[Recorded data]
+---+

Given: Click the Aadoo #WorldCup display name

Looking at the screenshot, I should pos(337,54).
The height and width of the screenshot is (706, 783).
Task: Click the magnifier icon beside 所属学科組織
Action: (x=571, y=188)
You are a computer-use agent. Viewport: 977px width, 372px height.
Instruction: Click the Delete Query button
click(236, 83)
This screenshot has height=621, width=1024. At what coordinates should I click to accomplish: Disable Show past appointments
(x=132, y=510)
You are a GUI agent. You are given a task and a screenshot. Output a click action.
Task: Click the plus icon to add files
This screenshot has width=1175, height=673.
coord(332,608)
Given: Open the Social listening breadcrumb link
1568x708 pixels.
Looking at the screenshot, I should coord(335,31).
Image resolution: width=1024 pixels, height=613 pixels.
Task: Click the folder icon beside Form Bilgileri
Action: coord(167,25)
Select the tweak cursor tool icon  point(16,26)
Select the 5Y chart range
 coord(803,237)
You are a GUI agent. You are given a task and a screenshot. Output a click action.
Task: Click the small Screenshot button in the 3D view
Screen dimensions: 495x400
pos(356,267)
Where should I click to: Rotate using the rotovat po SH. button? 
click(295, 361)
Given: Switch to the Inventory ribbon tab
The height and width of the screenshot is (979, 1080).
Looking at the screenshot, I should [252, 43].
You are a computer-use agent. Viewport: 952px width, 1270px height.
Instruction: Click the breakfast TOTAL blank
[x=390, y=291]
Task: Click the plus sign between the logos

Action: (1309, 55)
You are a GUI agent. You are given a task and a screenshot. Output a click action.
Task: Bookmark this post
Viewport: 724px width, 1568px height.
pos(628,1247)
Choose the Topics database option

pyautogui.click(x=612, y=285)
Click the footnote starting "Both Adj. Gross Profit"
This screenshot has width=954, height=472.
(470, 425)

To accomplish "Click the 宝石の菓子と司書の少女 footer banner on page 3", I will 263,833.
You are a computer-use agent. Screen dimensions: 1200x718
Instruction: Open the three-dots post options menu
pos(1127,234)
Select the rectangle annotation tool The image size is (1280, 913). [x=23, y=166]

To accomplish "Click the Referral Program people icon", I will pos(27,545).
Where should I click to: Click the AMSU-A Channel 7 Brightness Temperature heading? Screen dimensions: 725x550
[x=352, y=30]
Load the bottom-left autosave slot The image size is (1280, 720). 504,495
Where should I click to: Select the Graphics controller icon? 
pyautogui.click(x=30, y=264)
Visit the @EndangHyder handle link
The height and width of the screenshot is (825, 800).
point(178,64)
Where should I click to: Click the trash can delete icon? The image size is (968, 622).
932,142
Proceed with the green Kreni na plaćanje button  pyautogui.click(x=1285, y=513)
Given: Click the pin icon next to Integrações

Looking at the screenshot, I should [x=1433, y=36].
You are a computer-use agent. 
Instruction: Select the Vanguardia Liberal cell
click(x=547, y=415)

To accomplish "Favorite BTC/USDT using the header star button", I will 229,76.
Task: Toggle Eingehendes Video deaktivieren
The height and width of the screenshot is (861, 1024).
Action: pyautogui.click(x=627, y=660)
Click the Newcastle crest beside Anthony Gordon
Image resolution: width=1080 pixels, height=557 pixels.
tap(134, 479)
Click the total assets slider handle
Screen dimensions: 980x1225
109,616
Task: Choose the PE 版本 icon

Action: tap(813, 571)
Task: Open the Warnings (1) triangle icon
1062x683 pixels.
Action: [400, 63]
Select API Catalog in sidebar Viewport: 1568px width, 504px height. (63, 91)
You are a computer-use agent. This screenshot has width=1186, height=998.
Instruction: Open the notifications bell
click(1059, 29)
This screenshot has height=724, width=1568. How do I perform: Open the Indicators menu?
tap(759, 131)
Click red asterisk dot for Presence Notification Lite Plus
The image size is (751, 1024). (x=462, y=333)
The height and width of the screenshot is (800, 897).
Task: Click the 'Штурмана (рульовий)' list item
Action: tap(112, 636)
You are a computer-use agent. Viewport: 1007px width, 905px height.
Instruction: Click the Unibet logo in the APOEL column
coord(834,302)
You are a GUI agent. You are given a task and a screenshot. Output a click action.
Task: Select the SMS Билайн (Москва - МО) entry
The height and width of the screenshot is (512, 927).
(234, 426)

+---+

▶ **Try it**:
Locate and copy each line in the data above that includes the word "will".

▶ **Completed exercise**:
To accomplish "Click the 宝石の菓子と司書の少女 footer banner on page 3", I will 263,833.
To accomplish "Click the Referral Program people icon", I will pos(27,545).
To accomplish "Favorite BTC/USDT using the header star button", I will 229,76.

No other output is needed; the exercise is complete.